After a meeting with President Niyazov, the company's overseas president, Erich Jonscher, told the press that his company and the Turkmen government are in the process of working out a major agreement that will define the process for shipments and servicing the equipment. The document will be submitted for government approval by the beginning of August. In Niyazov's view, the most important thing now is stepping up mutually beneficial partnership with the company. Today, the president said, it is necessary to create the corresponding technical basis, taking into account Turkmenistan's huge economic potential. (Interfax)
U.S. Provides Grants To Central Asian States
15 July 2002
The U.S. governmental Agency for International Development (USAID) has awarded five grants totaling $22.2 million to the former Soviet Republics located in Central Asia, ITAR-TASS reported on 15 July.
USAID said in a press release the funds have been provided as part of the Community Action Investment Program, a program "designed to build social stability and alleviate sources of potential conflict" in Kazakhstan, Kyrgyzstan, Tajikistan, Turkmenistan, and Uzbekistan.
The program "will focus on communities where the potential for conflict is most acute, such as the Ferghana Valley."
The program will be implemented through a number of international organizations in conjunction with similar local NGOs. The U.S. government-provided funds are due to be spent to finance projects that will secure technical assistance in the consolidation of the democratic processes. (ITAR-TASS)

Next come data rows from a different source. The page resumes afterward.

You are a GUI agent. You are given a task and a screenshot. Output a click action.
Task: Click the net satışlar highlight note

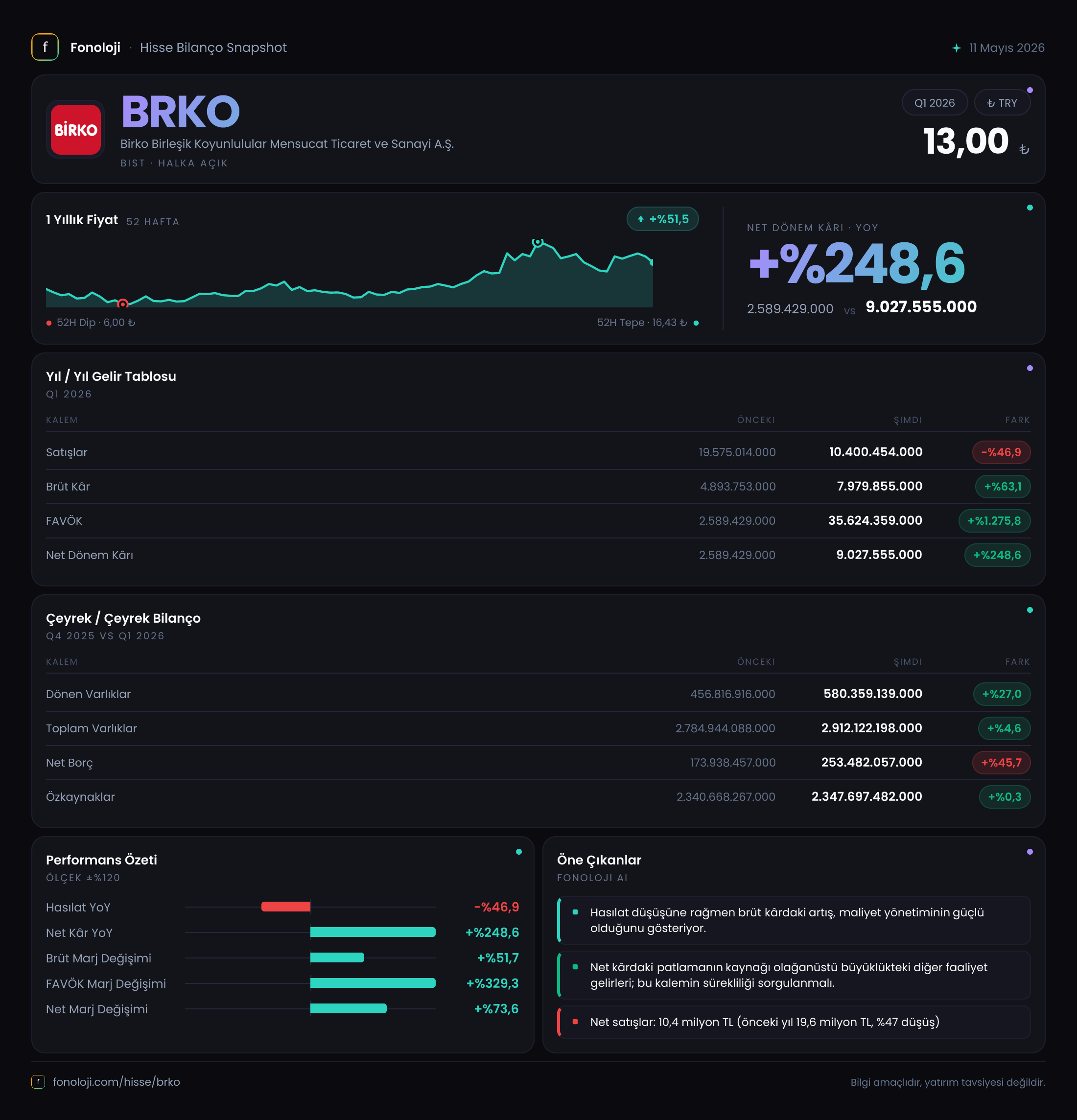(794, 1022)
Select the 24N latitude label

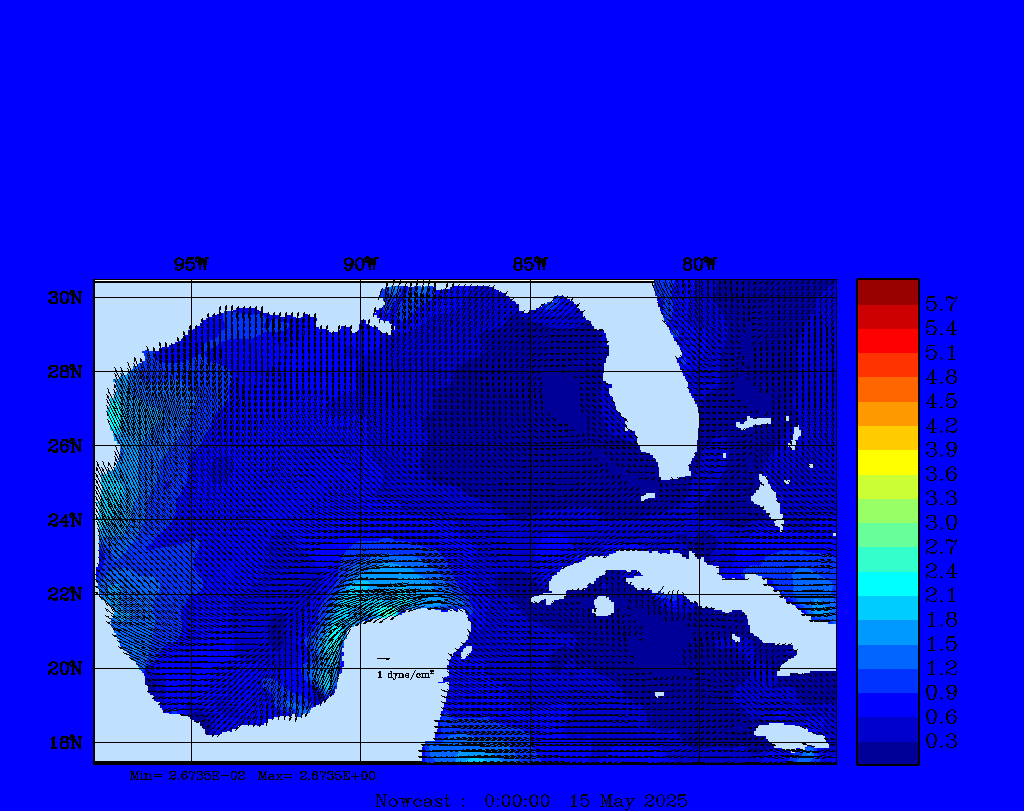(64, 520)
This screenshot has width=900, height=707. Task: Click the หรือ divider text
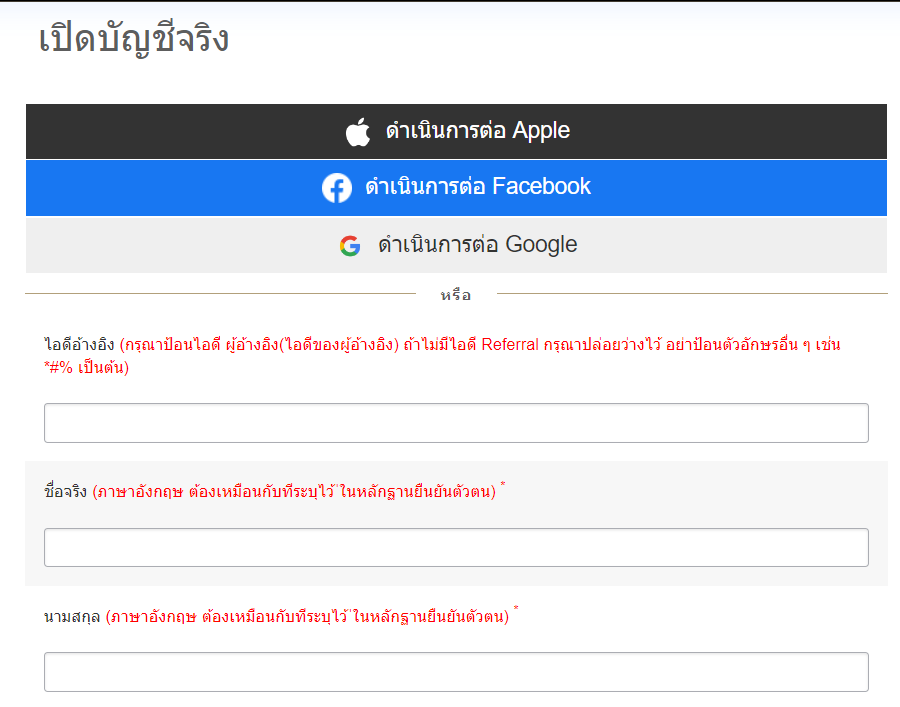456,295
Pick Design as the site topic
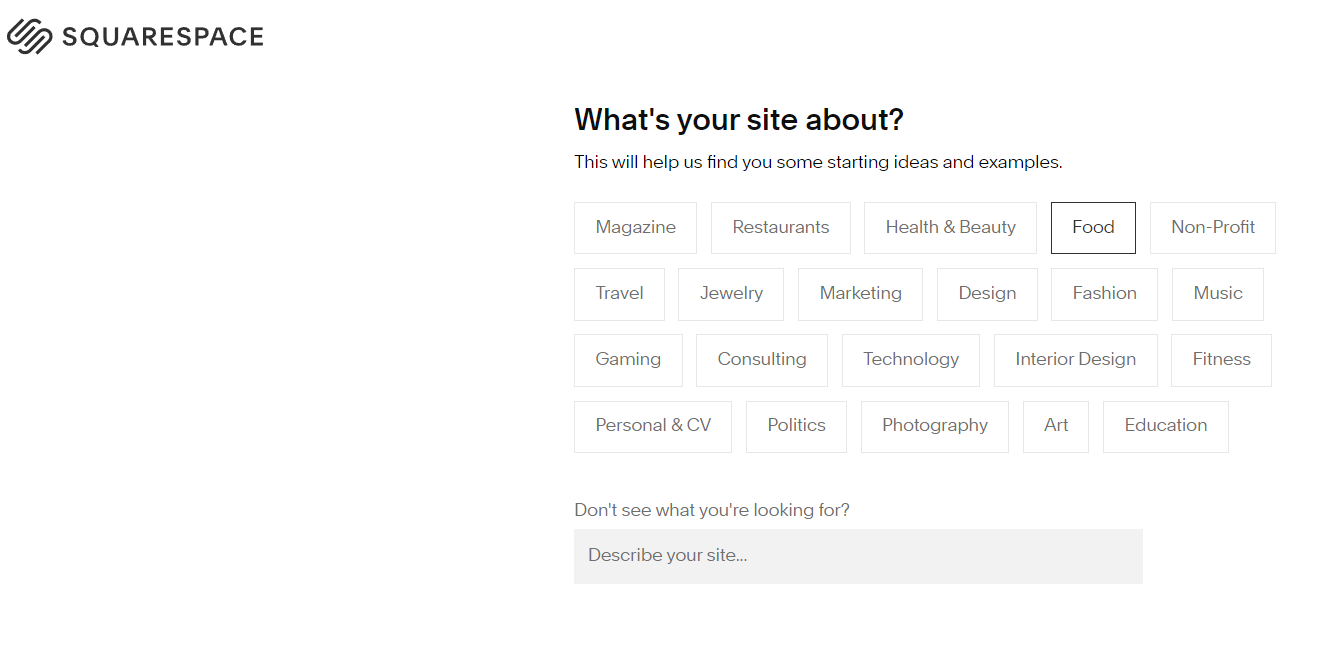Image resolution: width=1335 pixels, height=649 pixels. point(987,294)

Azerbaijan To Open Embassy In Turkmenistan
15 July 2002
Azerbaijan's Foreign Minister Vilayat Quliev told journalists in Baku on 13 July that Azerbaijan would open an embassy in Ashgabat before the end of this year, Turan reported on 15 July.
Turkmenistan closed its embassy in Baku 13 months ago, citing financial constraints. The two countries are at odds over ownership of several offshore Caspian oil fields. (Turan)
FEATURES AND ANALYSIS
A Delicate Balance Prevails In Caspian
16 July 2002
By Michael Lelyveld
Next week marks the anniversary of an event that is unlikely to be celebrated in the Caspian region, one year after the first armed confrontation between littoral states.
The incident occurred last 23 July when two Azerbaijani research ships were chased by an Iranian gunboat from a disputed oil field in the southern Caspian. The near-clash was the most serious conflict in the oil-rich waters since the Soviet breakup created five Caspian countries in place of the previous two.
Yet, despite concerns about hostilities, cooler heads seem to have prevailed in the past year. Although there has been scant progress in settling boundaries, there has also been no repetition of the encounter. Rash actions have been checked by a mix of diplomacy and power.
The first display of preventive power by Turkey followed soon after the incident, when Ankara sent fighter jets to Baku in late August for an air show that also served as a show of force on behalf of its ethnic ally, Azerbaijan. Both the United States and Russia registered disapproval of the Iranian action, with President Vladimir Putin calling the use of force in the Caspian "impermissible."
While violence was averted, the past year has demonstrated the delicate balance between the show of force on the one hand and its use on the other. Today, the Caspian countries may be more prepared for border clashes but also more wary of the damage they cause.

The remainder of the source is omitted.